→ INSTRUCTIONS TO FOLLOW
Extend the passage below on Cochrane systematic reviews in mental health treatment, picking up after its final sentence and keeping its style.
** Opening SUPPLIED TEXT block **
In the United States, training, credentialing, and funding increasingly are expected to be evidence based (
1–
6). Evidence-based practice entails “the integration of the best available research with clinical expertise in the context of patient characteristics, culture, and preferences” (
7). The definition requires that there be an accurate understanding of the current research literature. Given the limitations of many frontline clinicians in the time and the expertise necessary to evaluate research (
8), individuals looking to be guided by evidence have increasingly relied on systematic reviews to cull the best available evidence and distill it into useful practice recommendations (
7,
9,
10).
In the past 15 years numerous professional and governmental bodies have undertaken systematic reviews to identify evidence-based treatments (
11); however, these bodies have not always agreed on what merits that label (
12–
14). For example, among interventions for treating trauma in children and adolescents, eye movement desensitization and reprocessing was awarded the top rating (well supported) by the California Evidence-Based Clearinghouse for Child Welfare (
15) but the lowest rating (no support) by the Hawaii Blue Menu of Evidence-Based Child and Adolescent Psychosocial Interventions (
16). Such inconsistency can leave clinicians uncertain about which treatments to use and perhaps foster clinician skepticism about the merits of evidence-based systems.
The mental health treatment field might benefit from having a single, unimpeachably strong systematic review system. Of the review systems currently available, the Cochrane Collaboration, containing more than 5,000 systematic health care reviews (
17), rises as a potential candidate. Cochrane reviews are well respected internationally for their transparent, standardized methodology, and they have been found to be more methodologically rigorous than other systematic reviews (
18–
21). However, notwithstanding the importance of methodological rigor, to be optimally useful a review system must also address the pressing clinical practice issues, be current, accurately reflect the treatment literature, and provide practice guidance (
8,
9,
22–
24). Hence, when evaluating Cochrane’s appropriateness as a mental health review system, it is equally important to assess suitability on these dimensions as well.
Cochrane reviews are initiated and conducted by volunteers who align themselves with one of 53 separate collaboration review groups (CRGs), each with its own scope and editors. Cochrane’s stated aim is to assist providers, consumers, policy makers, and others to make health care decisions (
25,
26); however, historically, author interest and the CRG’s agenda have determined which areas of review are prioritized (
27), raising questions about whether the reviews address the pressing needs of practicing clinicians (
18,
24).
After registering a review title with a CRG, authors publish a peer-reviewed protocol. It is Cochrane’s policy to convert protocols into full systematic reviews within two years and to require authors to update reviews every two years or to include a commentary explaining why the review has not been updated (
26). Research has questioned Cochrane’s ability to adhere to this time line (
28,
29). This finding is noteworthy because recent data suggest that psychopharmacology interventions need updating at a faster rate than drug interventions in other medical specialty areas (
30).
** Closing SUPPLIED TEXT block **
** Opening THE DATA block **
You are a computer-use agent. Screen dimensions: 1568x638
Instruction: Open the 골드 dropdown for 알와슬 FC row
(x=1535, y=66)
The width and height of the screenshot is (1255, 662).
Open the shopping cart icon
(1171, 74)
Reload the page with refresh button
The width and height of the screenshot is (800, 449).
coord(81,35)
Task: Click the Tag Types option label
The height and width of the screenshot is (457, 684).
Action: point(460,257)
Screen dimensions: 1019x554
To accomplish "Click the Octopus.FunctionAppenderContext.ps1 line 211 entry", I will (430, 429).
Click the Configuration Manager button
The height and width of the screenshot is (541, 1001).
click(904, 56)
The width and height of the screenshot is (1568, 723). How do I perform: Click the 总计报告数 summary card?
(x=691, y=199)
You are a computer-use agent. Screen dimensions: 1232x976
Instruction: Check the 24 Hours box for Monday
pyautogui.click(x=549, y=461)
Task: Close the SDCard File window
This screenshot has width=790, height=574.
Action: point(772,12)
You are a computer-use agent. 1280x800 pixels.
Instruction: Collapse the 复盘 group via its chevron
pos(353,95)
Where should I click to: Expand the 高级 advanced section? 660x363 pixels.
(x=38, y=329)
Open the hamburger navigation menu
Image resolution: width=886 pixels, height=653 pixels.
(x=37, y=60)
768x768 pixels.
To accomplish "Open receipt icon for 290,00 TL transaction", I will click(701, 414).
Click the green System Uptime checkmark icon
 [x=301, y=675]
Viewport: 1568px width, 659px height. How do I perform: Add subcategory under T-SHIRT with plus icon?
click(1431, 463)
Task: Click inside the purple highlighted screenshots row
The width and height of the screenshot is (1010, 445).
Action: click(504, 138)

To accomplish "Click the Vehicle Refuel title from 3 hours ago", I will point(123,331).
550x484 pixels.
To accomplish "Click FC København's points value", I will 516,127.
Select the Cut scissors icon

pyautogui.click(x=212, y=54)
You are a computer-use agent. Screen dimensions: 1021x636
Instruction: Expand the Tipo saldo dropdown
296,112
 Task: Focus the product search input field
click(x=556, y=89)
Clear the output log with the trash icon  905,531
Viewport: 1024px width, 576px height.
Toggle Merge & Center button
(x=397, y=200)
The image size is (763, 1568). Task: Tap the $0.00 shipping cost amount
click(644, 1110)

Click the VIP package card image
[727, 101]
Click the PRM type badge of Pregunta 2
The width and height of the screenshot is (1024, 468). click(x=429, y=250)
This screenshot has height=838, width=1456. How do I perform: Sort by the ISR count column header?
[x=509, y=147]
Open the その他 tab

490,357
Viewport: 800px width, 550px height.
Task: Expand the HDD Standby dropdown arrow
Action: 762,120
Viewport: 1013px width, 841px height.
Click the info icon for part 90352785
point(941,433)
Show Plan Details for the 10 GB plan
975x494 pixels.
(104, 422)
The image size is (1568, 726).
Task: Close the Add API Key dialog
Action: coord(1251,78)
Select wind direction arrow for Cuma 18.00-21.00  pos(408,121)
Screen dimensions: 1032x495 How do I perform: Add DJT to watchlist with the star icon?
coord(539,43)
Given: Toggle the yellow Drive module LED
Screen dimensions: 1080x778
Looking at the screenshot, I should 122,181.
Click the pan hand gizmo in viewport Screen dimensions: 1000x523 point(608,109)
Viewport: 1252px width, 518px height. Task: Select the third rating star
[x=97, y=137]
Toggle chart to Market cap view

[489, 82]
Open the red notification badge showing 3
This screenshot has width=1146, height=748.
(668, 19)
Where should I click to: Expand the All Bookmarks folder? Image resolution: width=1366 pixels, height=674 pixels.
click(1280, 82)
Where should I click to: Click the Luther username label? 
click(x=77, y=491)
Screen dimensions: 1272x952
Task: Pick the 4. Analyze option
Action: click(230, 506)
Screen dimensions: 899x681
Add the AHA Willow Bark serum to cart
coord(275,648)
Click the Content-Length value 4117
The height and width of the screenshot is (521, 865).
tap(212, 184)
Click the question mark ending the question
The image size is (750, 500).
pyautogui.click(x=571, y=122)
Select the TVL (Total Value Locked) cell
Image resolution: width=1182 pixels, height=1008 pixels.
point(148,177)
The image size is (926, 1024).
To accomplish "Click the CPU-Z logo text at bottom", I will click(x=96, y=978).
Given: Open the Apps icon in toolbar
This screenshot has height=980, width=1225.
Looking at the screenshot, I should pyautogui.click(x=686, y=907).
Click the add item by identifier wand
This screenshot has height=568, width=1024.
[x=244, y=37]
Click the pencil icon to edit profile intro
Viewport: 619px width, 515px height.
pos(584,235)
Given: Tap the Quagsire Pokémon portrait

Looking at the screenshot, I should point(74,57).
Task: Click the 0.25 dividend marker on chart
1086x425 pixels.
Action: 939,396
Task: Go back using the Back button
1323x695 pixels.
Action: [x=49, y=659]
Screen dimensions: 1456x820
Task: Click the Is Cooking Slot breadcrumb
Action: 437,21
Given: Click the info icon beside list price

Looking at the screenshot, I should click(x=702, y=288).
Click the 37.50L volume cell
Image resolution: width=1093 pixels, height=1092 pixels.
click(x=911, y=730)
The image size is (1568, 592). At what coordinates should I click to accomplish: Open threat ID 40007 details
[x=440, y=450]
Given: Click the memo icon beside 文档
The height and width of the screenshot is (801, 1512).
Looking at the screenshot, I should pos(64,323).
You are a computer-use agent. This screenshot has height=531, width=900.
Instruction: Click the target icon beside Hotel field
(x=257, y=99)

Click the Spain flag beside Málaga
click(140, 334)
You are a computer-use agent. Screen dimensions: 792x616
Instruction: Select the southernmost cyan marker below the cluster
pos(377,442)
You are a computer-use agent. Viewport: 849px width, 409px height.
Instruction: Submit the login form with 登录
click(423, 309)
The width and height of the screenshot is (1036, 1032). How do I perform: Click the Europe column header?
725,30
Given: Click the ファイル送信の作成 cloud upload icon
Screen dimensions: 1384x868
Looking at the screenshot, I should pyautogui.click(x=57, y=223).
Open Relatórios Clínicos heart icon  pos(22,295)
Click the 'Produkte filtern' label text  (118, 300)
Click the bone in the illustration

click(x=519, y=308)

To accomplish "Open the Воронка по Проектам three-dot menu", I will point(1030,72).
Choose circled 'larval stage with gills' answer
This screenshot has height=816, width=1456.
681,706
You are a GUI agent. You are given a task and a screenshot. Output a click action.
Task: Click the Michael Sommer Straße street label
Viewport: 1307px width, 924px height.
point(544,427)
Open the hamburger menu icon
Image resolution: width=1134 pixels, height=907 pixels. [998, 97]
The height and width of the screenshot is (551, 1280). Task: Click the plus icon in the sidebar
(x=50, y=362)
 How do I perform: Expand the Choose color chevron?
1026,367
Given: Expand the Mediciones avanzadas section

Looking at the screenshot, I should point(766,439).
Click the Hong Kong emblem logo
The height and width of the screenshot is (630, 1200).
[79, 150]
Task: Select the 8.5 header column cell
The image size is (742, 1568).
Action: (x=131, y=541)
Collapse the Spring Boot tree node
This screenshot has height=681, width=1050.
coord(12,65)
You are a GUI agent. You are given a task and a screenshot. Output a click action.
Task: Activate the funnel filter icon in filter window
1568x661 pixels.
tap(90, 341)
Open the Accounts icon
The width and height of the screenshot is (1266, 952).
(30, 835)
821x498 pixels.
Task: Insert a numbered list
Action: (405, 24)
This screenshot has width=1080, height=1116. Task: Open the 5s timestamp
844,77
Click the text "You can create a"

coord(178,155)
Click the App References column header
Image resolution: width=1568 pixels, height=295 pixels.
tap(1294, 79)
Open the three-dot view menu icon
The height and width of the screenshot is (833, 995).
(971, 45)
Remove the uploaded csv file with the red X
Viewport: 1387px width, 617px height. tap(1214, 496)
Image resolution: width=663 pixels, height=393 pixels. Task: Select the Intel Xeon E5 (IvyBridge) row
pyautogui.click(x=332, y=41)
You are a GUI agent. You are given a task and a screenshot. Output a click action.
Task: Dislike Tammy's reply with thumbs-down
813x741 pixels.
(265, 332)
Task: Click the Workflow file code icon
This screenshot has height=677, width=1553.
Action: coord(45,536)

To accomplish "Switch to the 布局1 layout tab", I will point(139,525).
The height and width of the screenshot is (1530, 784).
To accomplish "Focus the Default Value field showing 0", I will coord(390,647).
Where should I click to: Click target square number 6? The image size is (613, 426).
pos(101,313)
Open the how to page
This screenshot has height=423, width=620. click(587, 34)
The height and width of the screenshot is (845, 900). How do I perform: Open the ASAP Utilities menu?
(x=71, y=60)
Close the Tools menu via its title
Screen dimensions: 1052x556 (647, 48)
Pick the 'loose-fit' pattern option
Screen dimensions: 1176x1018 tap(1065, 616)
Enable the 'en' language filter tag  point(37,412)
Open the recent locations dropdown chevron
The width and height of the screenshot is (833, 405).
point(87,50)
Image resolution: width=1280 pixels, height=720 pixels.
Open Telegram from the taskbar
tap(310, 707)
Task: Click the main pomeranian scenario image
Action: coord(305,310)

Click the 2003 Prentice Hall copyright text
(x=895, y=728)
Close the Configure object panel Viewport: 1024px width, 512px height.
** Closing THE DATA block **
→ RESULT
The Cochrane handbook states that randomized controlled trials are the preferred means for addressing the effectiveness of health care interventions and cautions authors that nonrandomized studies cannot “give anything close to a definitive answer about the likely effects of an intervention” (
26). Concurrently, Cochrane advocates searching the “gray literature” to minimize publication bias (
26). Given the competing interests to be both inclusive and exclusive, it is unclear how well Cochrane reviews reflect the psychopathology intervention literature, a notable portion of which does not utilize randomized controlled designs (
31,
32).
Each Cochrane review culminates in a section called “Implication for Practice.” The Cochrane Collaboration has been criticized for a tendency to produce inconclusive reviews (
33–
35). Historically, the Cochrane handbook has stated that reviews should summarize the evidence to assist health care decision makers rather than make direct practice recommendations. More recently, however, the Cochrane Collaboration has begun implementation of the Grading of Recommendations Assessment, Development, and Evaluation (GRADE) system. To evaluate the quality of the evidence, GRADE integrates aspects of internal validity with factors related to applicability, such as burden or risk, cost, and values of the recipient, thereby influencing the strength of the recommendations (
36,
37).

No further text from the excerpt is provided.